### What this task involves
Would you restate, word for word, only the lines starting at the one with "Where should I" and ending with the final line of the entries below? Pictures stay out.

- - -

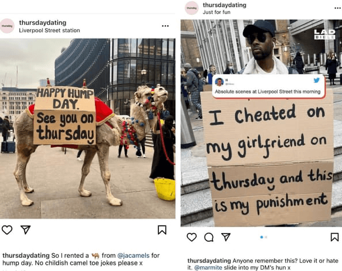Open three-dot options menu on camel post
This screenshot has height=271, width=342.
coord(165,26)
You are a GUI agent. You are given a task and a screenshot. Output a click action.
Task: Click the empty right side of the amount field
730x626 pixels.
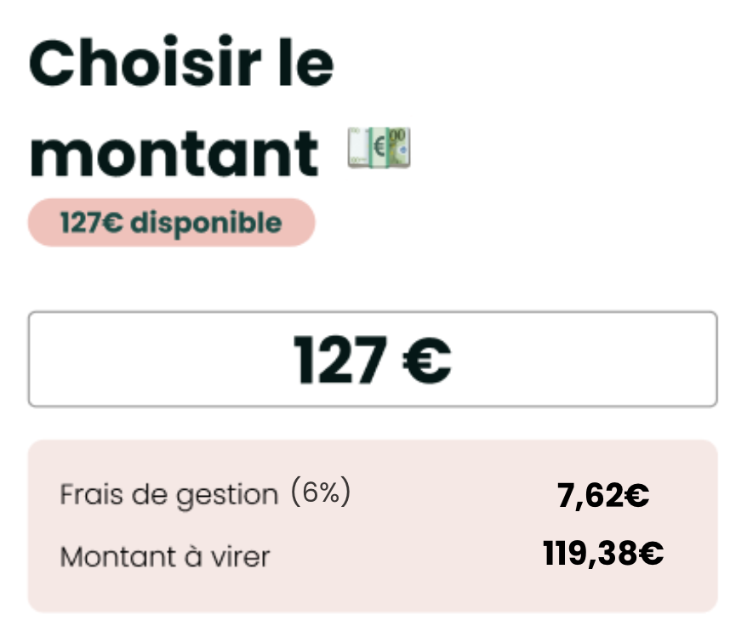click(613, 359)
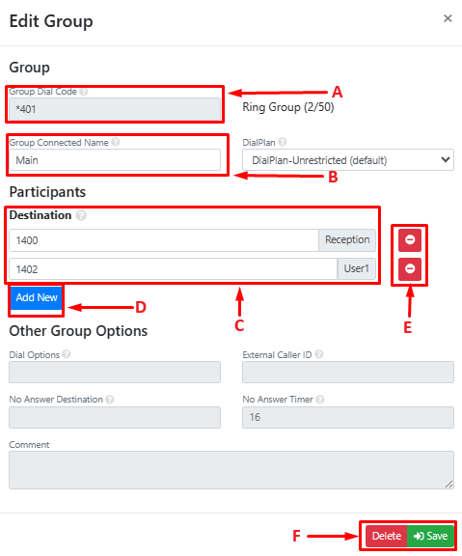Save the group changes

430,536
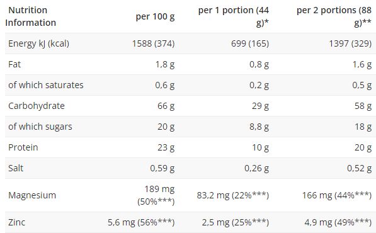Click the Nutrition Information header
The image size is (376, 233).
pos(30,16)
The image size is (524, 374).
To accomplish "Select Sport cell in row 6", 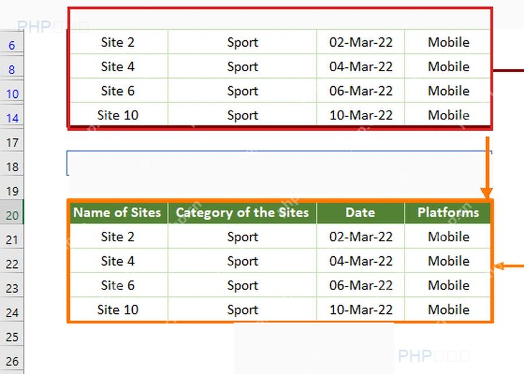I will pos(242,42).
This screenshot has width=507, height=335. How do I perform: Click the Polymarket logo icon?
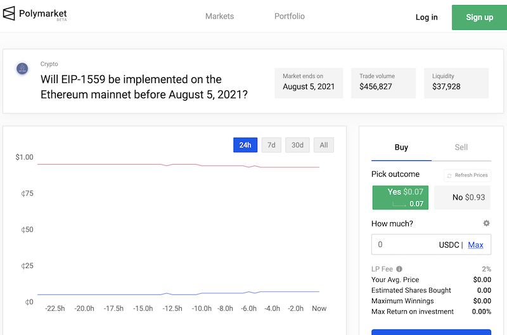(x=9, y=13)
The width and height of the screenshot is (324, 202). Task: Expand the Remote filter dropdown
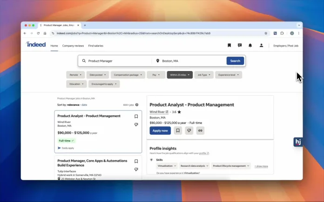[x=75, y=74]
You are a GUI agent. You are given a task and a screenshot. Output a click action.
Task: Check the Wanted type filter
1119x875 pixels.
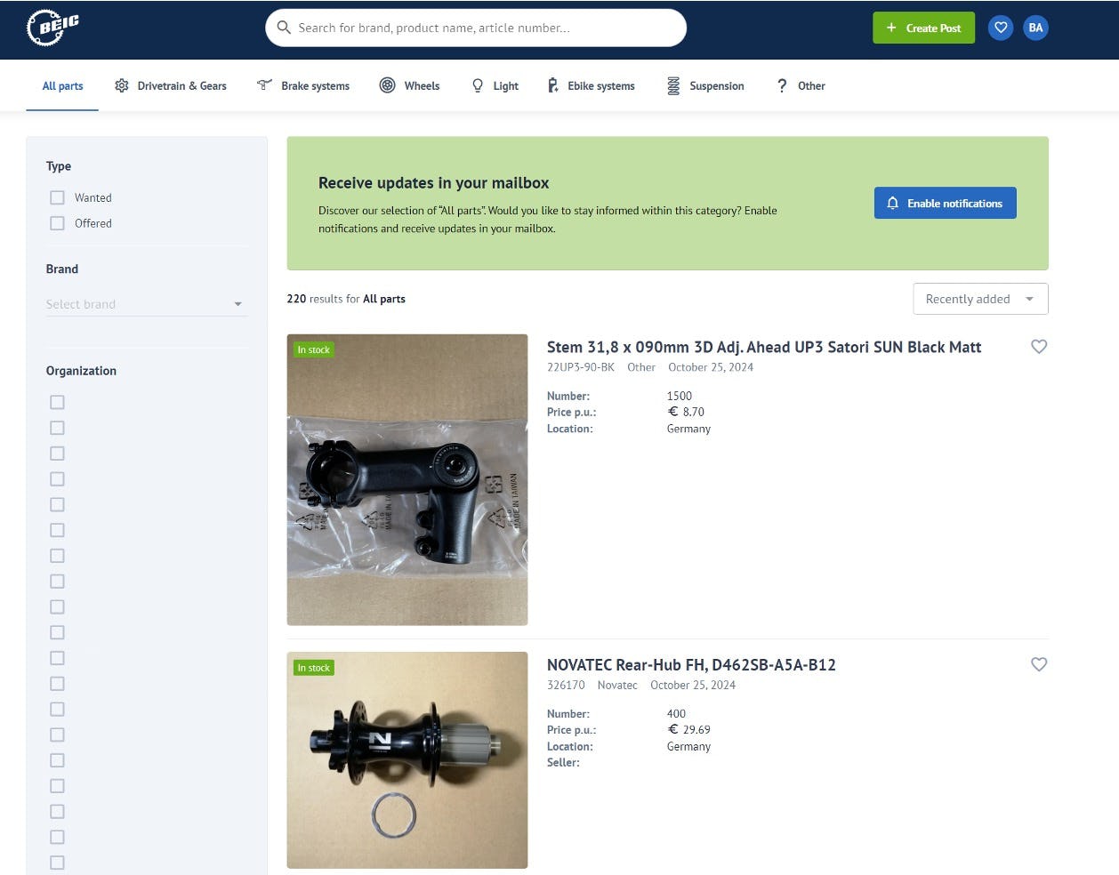click(58, 197)
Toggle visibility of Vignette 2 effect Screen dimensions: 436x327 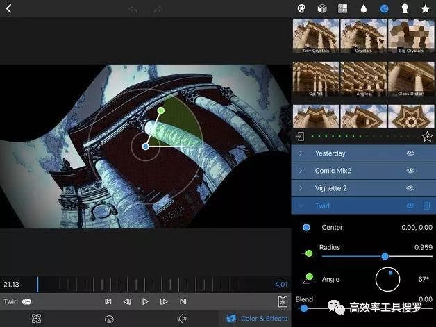point(410,188)
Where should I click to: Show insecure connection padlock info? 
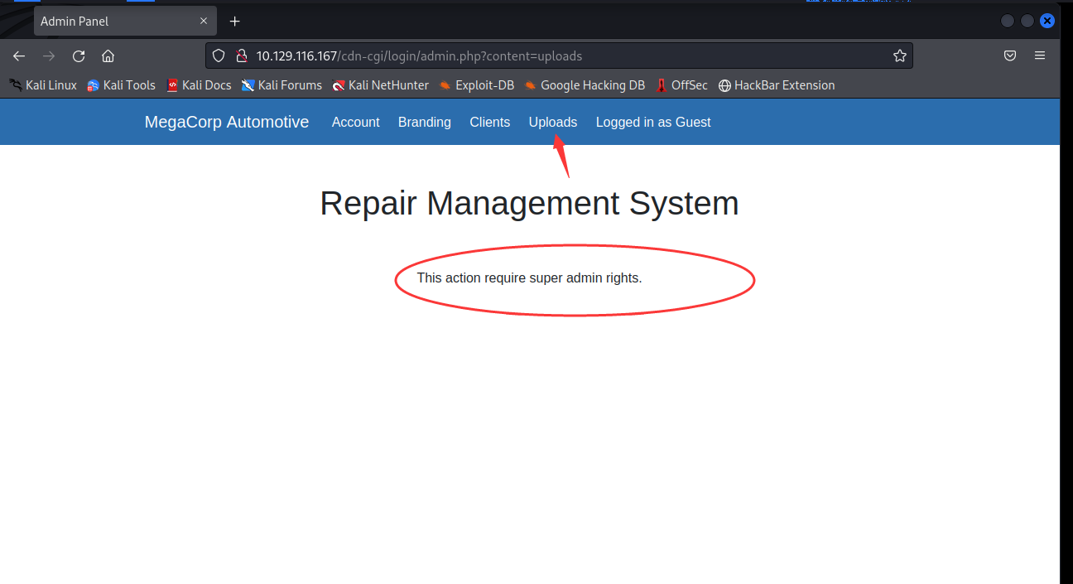point(241,56)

- - -

### Answer section
Where should I click to: Show insecure connection padlock info? 
point(241,56)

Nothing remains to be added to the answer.